A la fecha tiene más de 50 exposiciones individuales, la mitad ellas en museos y ha participado en más de 100 muestras colectivas alrededor del mundo. Su obra pertenece a obras permanentes en diferentes museos ubicados en Estados Unidos, Rumania, Ecuador y México.

Hoy es el invitado del Museo Nacional de Arte Moderno Carlos Mérida.  A su llegada a Guatemala comparte más de esta selección de piezas.

  1. Esta es una muestra antológica que reúne diferentes series importantes de su producción actual.  La mayoría de piezas trabajadas en papel elaborado a mano.
  2. Una de las series es la llamada Suenyo (Sueño), dedicada al tema de la migración y en la que mezcla el dorado. Díaz lo describe como una tragedia contemporánea en que la cual las personas pagan a otros grandes cantidades de dinero y los dejan abandonados, muertos y perseguidos por la policía.  “Esa gente  juega con lo más sagrado como la esperanza y la búsqueda de un mundo mejor”, dice.
  3. En gran parte de la obra se observan peces originarios del valle de México que con el paso de los siglos han cambiado su tamaño.  Ellos representan una metáfora de la migración en la que el cambio es esencial para sobrevivir, también relacionado con la migración.
  4. Observe con atención.  En gran parte de las obras aparecen palabras, algunas sin significado pero inspiradas en letras hebreas.  En ellas representar los orígenes sefardíes de su familia.
  5. Toda la obra  está basada en la herencia histórica latinoamericana, herencia europea e indígena.  “Tenemos que convivir con todas las tradiciones que han formado nuestra identidad latinoamericana y herencias duales o multiculturales”, dice el artista.
  6. Su trabajo busca que las personas lean o se acerquen a los filósofos y desde ahí se replanteen cambios.
  7. Su muestra además está dedicada a dejar un aporte educativo.
  8. Algunas de las piezas se encuentran inspiradas en los colores y textiles indígenas.
  9. Los lienzos más grande de este recorrido tienen entre 20 y 30 capas de pintura.  Una metáfora de la historia, busca representar qué va a sobrevivir de todo el trabajo que el humano deja y de como algunas cosas desaparecen.
  10. Díaz considera que después de ver este trabajo el diálogo es lo más importante para reflexionar sobre lo bueno que nos ha dejado la historia y las temáticas sociales, de cómo la violencia ha llegado a los niveles actuales o las injusticias.
El artista Fernando M. Díaz nació en México y ha exhibido su obra en más de 20 países a lo largo de Europa y América. (Foto Prensa Libre: Ingrid Reyes)
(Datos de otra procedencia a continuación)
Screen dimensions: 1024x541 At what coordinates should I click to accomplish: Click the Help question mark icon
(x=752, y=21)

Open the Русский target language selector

Un apasionado de Guatemala

Esta no es la primera vez que el artista está en el país.  Aquí ha forjado una gran amistad y habla de la admiración que tiene por esta tierra, por el diálogo cultural por ser un país generoso con sus culturas originarias.
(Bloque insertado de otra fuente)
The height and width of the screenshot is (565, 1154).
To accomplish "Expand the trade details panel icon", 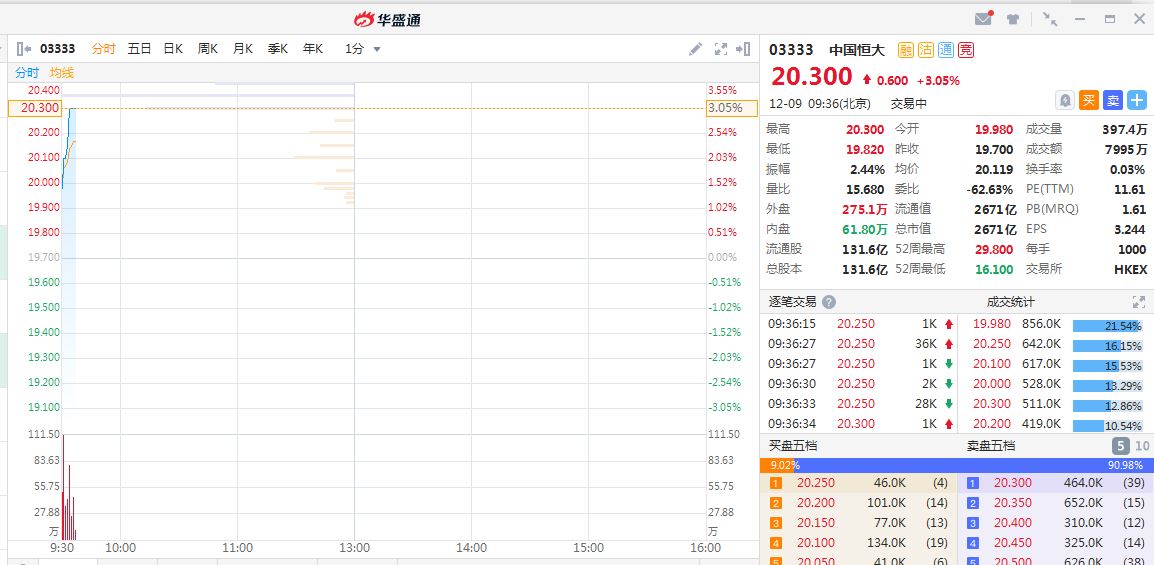I will (1138, 302).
“Disfruto de la cultura de Guatemala, no solo de las ruinas sino de la cultura que esta viva”, agrega.  En la literatura guatemalteca menciona que  el último libro que ha leído es el de Oswaldo Salazar, Hombres de papel.

En la plástica admira a Pepo Toledo y el italiano radicado en Guatemala Maurizio Colombo, entre otros.  “Guatemala es un territorio rico en cultura, a donde volteas hay cultura de alto nivel”, concluye.

Suenyo antiguo, de Fernando M. Díaz. En él utiliza parte de los hilos de colores en los tejidos indígenas. (Foto Prensa Libre: cortesía).